Section 6.9 Headings. The Section, Article and other headings contained in this Agreement are inserted for convenience of reference only and will not affect the meaning or interpretation of this Agreement.
Section 6.10 Amendments and Waivers. This Agreement may not be modified or amended except by an instrument or instruments in writing signed by each party hereto. Any party hereto may, only by an instrument in writing, waive compliance by any other party or parties hereto with any term or provision hereof on the part of such other party or parties hereto to be performed or complied with.
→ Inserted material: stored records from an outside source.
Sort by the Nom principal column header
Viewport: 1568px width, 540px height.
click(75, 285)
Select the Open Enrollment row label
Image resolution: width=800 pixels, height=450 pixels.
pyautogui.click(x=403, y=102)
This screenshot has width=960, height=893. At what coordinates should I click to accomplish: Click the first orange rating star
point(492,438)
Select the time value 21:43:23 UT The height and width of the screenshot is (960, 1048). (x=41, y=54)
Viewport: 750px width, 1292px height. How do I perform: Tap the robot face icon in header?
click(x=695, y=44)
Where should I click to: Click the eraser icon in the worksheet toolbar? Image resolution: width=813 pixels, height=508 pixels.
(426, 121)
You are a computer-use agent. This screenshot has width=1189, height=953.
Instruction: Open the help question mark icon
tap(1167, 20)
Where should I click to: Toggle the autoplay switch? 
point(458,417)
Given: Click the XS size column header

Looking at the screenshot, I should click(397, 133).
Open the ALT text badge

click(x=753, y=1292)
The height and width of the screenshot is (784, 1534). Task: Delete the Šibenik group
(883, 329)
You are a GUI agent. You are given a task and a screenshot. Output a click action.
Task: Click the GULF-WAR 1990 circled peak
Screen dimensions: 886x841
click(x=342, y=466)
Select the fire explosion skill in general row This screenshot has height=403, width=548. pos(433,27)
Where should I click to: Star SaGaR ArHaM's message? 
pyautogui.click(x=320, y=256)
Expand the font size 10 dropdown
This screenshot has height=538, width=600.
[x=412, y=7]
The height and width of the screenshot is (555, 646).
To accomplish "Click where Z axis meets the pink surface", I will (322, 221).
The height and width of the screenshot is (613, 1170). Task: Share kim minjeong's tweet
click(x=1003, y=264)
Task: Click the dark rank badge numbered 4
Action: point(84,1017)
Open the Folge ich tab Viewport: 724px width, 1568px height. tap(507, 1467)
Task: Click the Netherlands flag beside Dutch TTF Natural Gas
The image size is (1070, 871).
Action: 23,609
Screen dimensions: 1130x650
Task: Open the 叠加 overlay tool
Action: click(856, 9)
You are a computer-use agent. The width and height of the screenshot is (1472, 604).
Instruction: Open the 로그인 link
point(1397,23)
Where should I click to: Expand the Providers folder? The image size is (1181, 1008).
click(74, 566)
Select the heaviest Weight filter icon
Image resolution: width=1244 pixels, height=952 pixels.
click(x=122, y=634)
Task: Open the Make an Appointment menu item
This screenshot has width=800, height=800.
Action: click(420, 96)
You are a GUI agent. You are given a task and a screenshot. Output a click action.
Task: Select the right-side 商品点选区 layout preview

No failure or delay of any party in exercising any right or remedy hereunder shall operate as a waiver thereof, nor will any single or partial exercise of any right or power, or any abandonment or discontinuance of steps to enforce such right or power, preclude any other or further exercise thereof or the exercise of any other right or power. The waiver by any party hereto of a breach of any term or provision hereof shall not be construed as a waiver of any subsequent breach. The rights and remedies of the parties hereunder are cumulative and are not exclusive of any rights or remedies that they would otherwise have hereunder.
Section 6.11 Interpretation; Absence of Presumption.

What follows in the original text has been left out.